Ryuta memanfaatkan kesempatan itu untuk melancarkan serangan lebih lanjut, menghantamkan pedangnya dengan kekuatan penuh ke bagian tubuh lainnya yang lebih lemah. Makhluk itu tampak semakin goyah.
Namun, tidak lama setelah itu, makhluk itu mulai bergerak lebih cepat. Ryuta dan Lucas hampir tidak bisa mengikuti gerakannya. Tentakel-tentakel panjang tiba-tiba muncul dari tubuh makhluk itu, meluncur ke arah mereka dengan kecepatan luar biasa.
"Lari!" Ryuta berteriak, menarik Lucas untuk mundur dengan cepat.
Namun, salah satu tentakel itu berhasil menangkap lengan Lucas, menariknya dengan kekuatan yang mematikan.
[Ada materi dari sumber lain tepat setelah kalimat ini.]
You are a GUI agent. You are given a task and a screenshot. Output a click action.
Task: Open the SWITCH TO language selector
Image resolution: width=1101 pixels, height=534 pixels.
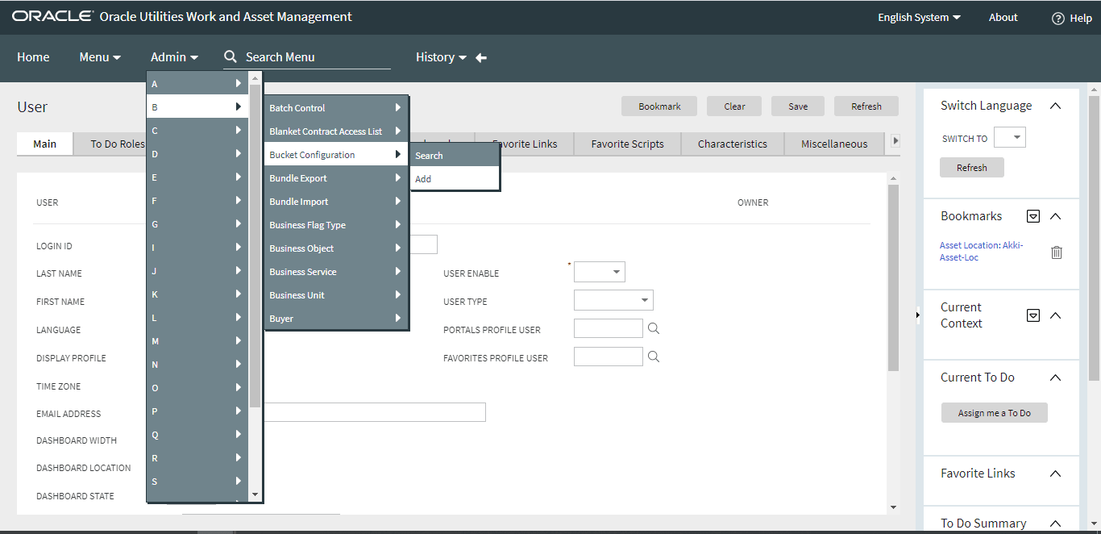(x=1010, y=137)
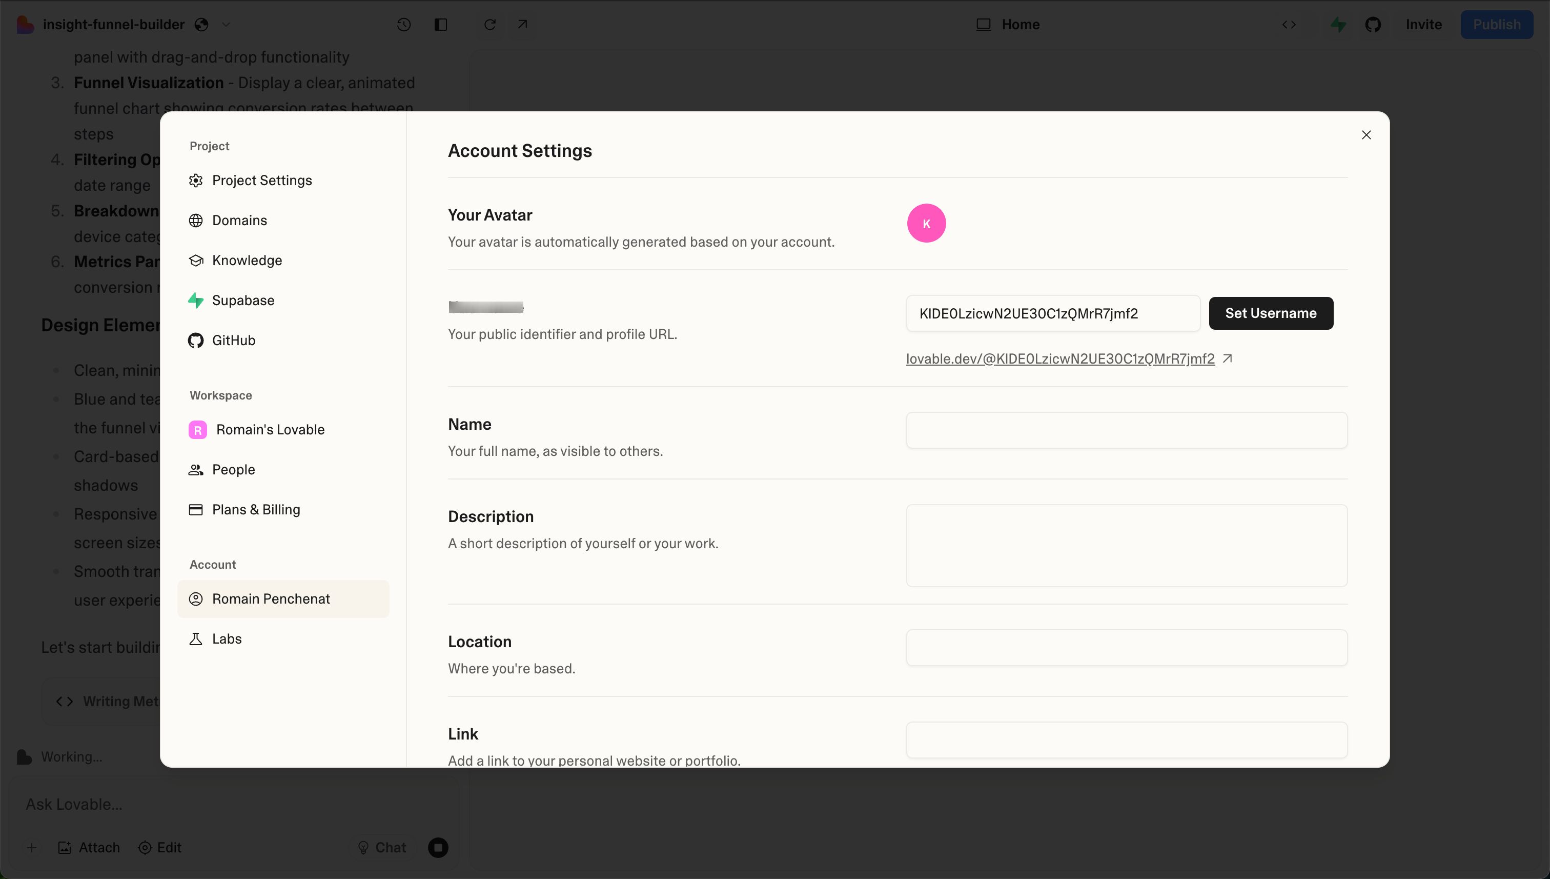The width and height of the screenshot is (1550, 879).
Task: Open the People workspace page
Action: (x=233, y=470)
"Lucas!" Ryuta berlari ke arah temannya yang terjepit, berusaha melepaskan tangannya. Namun, tentakel itu semakin kuat, dan Ryuta merasa cemas.
"Ryuta, jangan! Pergi! Aku akan menahannya!" teriak Lucas dengan napas terengah.
Ryuta tidak bisa membiarkan temannya mati. Dengan segala kekuatan yang tersisa, dia memanfaatkan kemampuan magis yang baru mulai dipelajarinya. Sebuah energi besar menyelimuti tangannya, memanipulasi udara sekitar untuk menciptakan serangan bola energi yang cukup besar.
Dengan satu serangan, Ryuta melemparkan bola energi besar itu ke tubuh makhluk itu. Ledakan itu membuat makhluk itu terhuyung dan melepas Lucas. Namun, serangan itu juga membuat dungeon semakin goyah.
"Kita harus cepat keluar dari sini!" Ryuta berteriak, menarik Lucas yang sudah berusaha bangkit dari tanah.
Dengan napas terengah-engah, mereka berlari menuju pintu yang terbuka di ujung ruang besar. Mereka tahu mereka hanya memiliki sedikit waktu untuk melarikan diri sebelum dungeon ini runtuh.